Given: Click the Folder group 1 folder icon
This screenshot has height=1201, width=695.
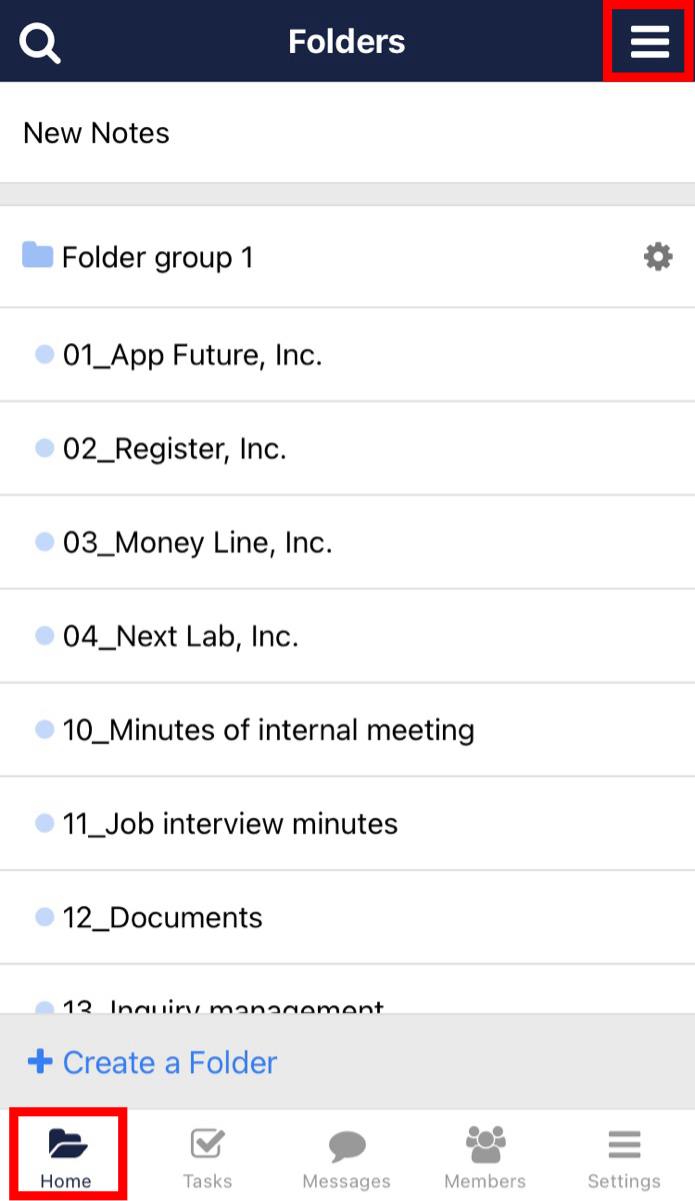Looking at the screenshot, I should click(37, 256).
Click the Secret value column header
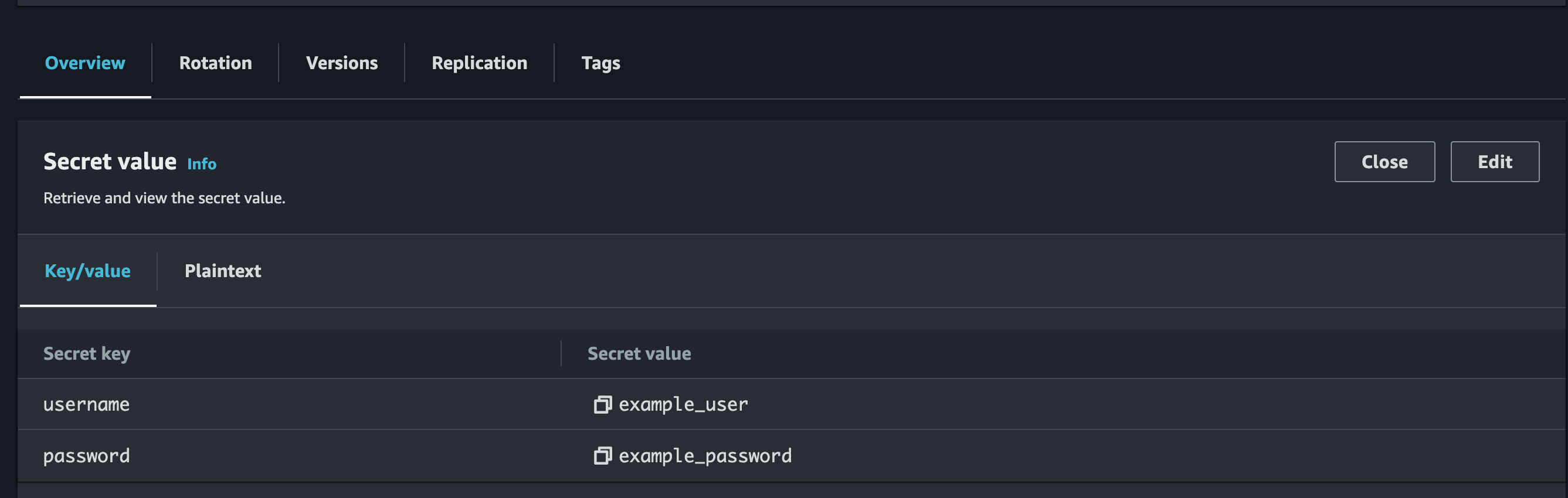The width and height of the screenshot is (1568, 498). pos(639,353)
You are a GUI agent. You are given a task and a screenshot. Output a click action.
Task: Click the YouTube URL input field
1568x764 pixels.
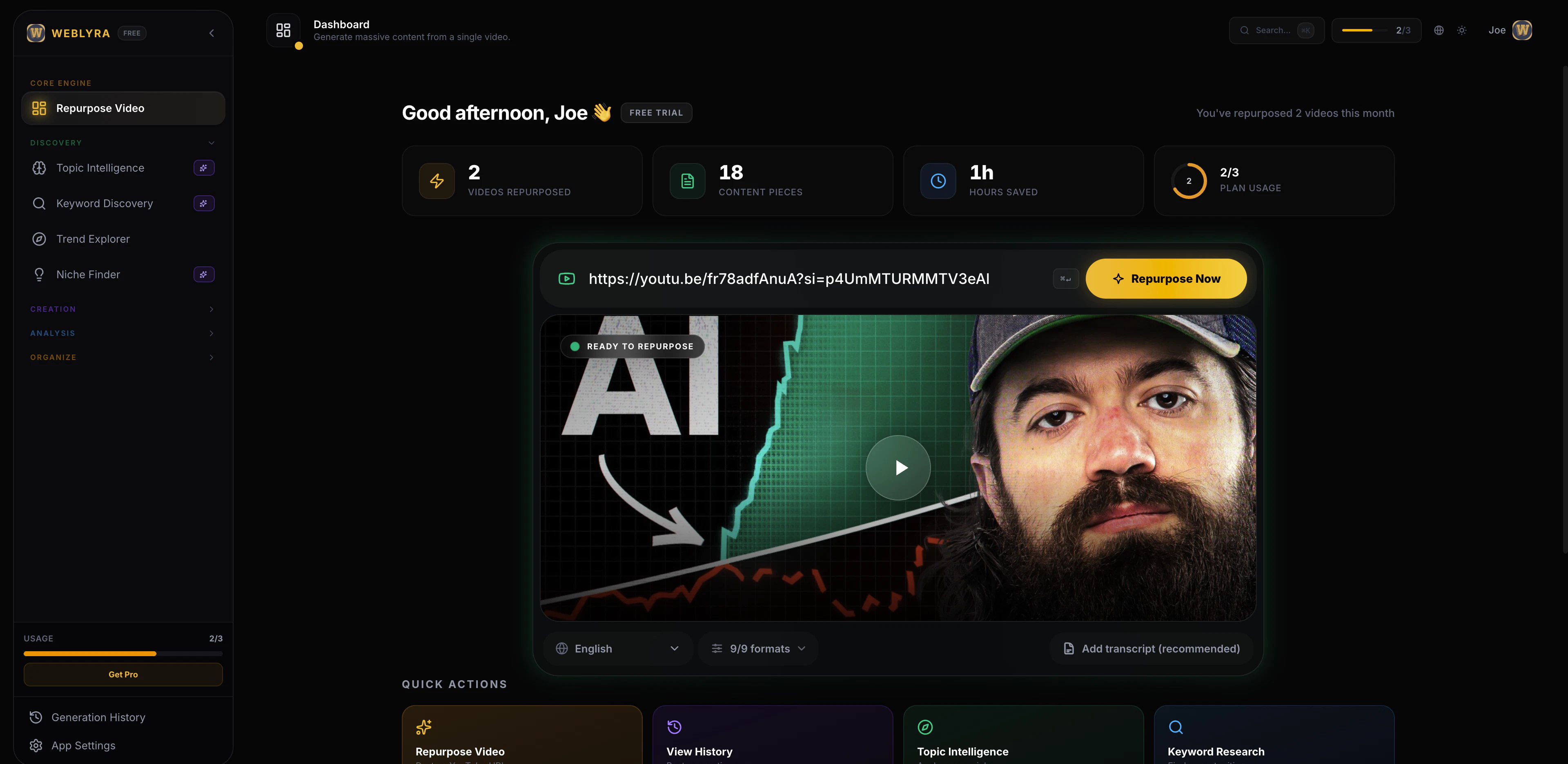tap(788, 278)
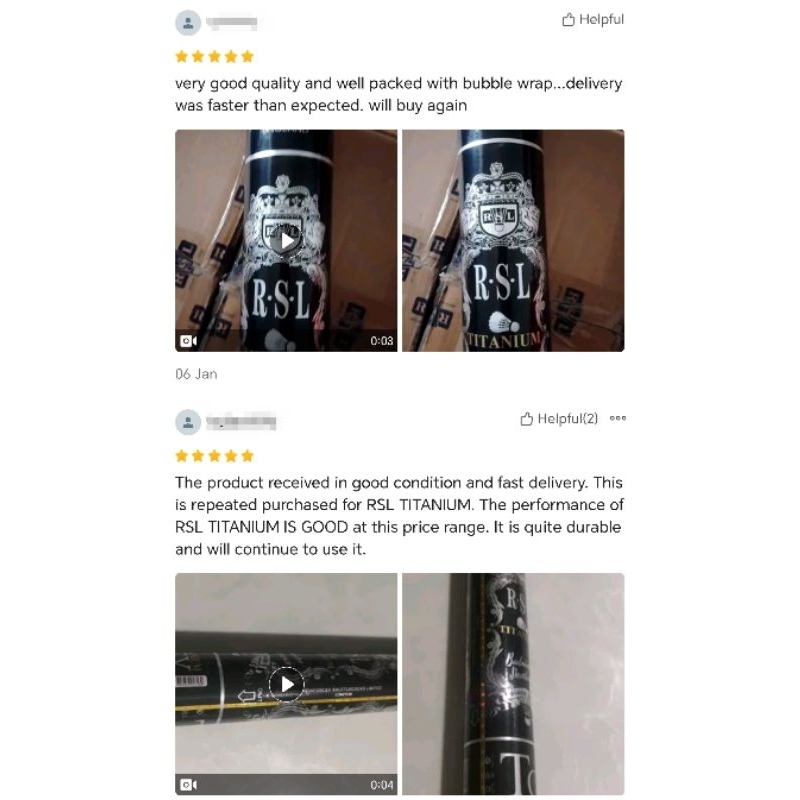Mark first review as Helpful
800x800 pixels.
click(x=593, y=19)
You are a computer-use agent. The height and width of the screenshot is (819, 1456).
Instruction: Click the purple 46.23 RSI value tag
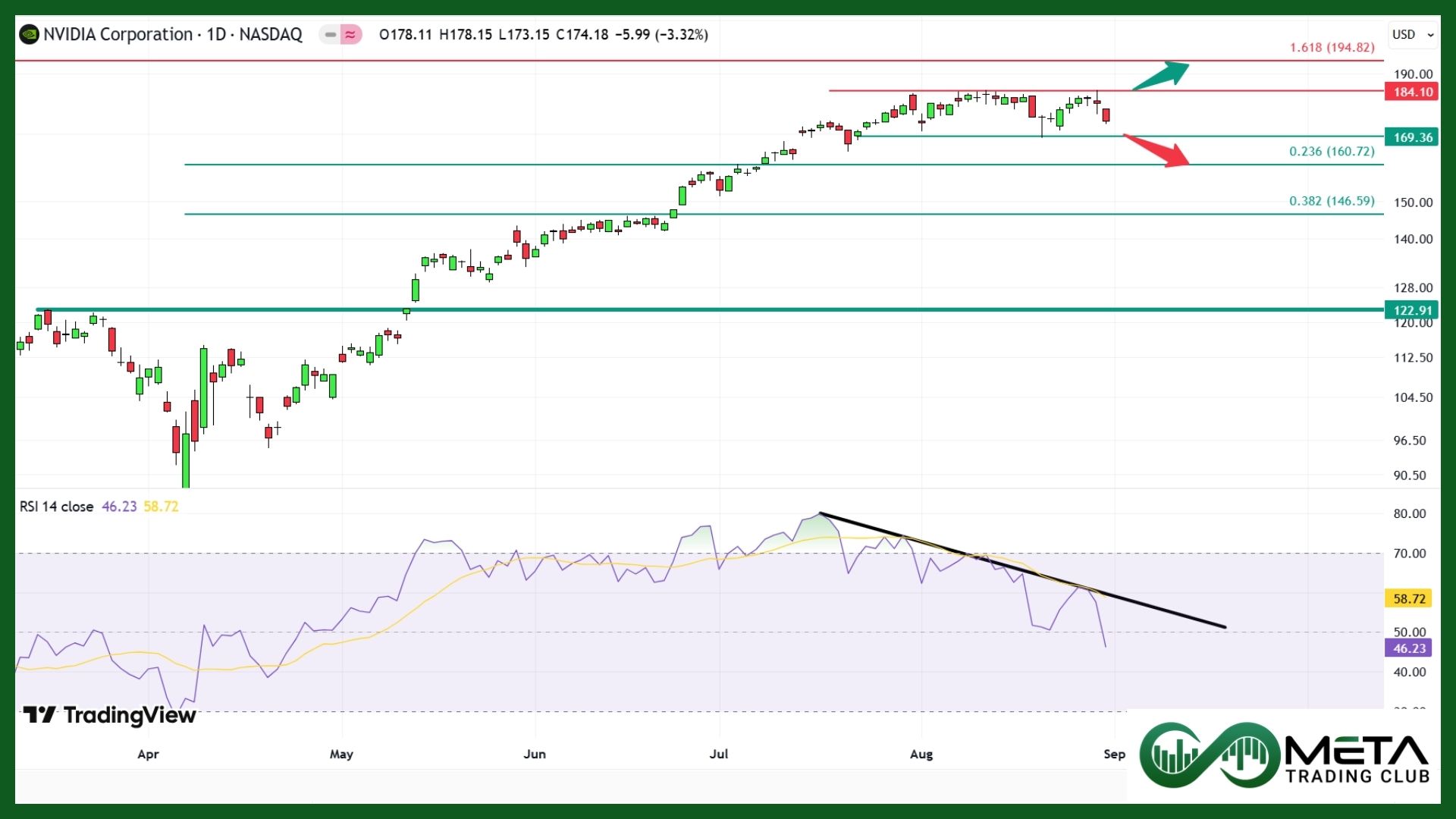(1409, 648)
◇ ◇ ◇
Can you copy every line of the records above word for word, leaving the pictures out of your answer?

**Solution to this problem:**
Given: Click the Folder group 1 folder icon
This screenshot has height=1201, width=695.
Looking at the screenshot, I should click(37, 256).
Click the Secret value column header
The width and height of the screenshot is (1568, 498). pos(639,353)
You are a GUI agent. You are given a task and a screenshot. Output a click action.
Task: Click the YouTube URL input field
1568x764 pixels.
tap(788, 278)
Mark first review as Helpful
800x800 pixels.
click(x=593, y=19)
You are a computer-use agent. The height and width of the screenshot is (819, 1456).
Instruction: Click the purple 46.23 RSI value tag
(1409, 648)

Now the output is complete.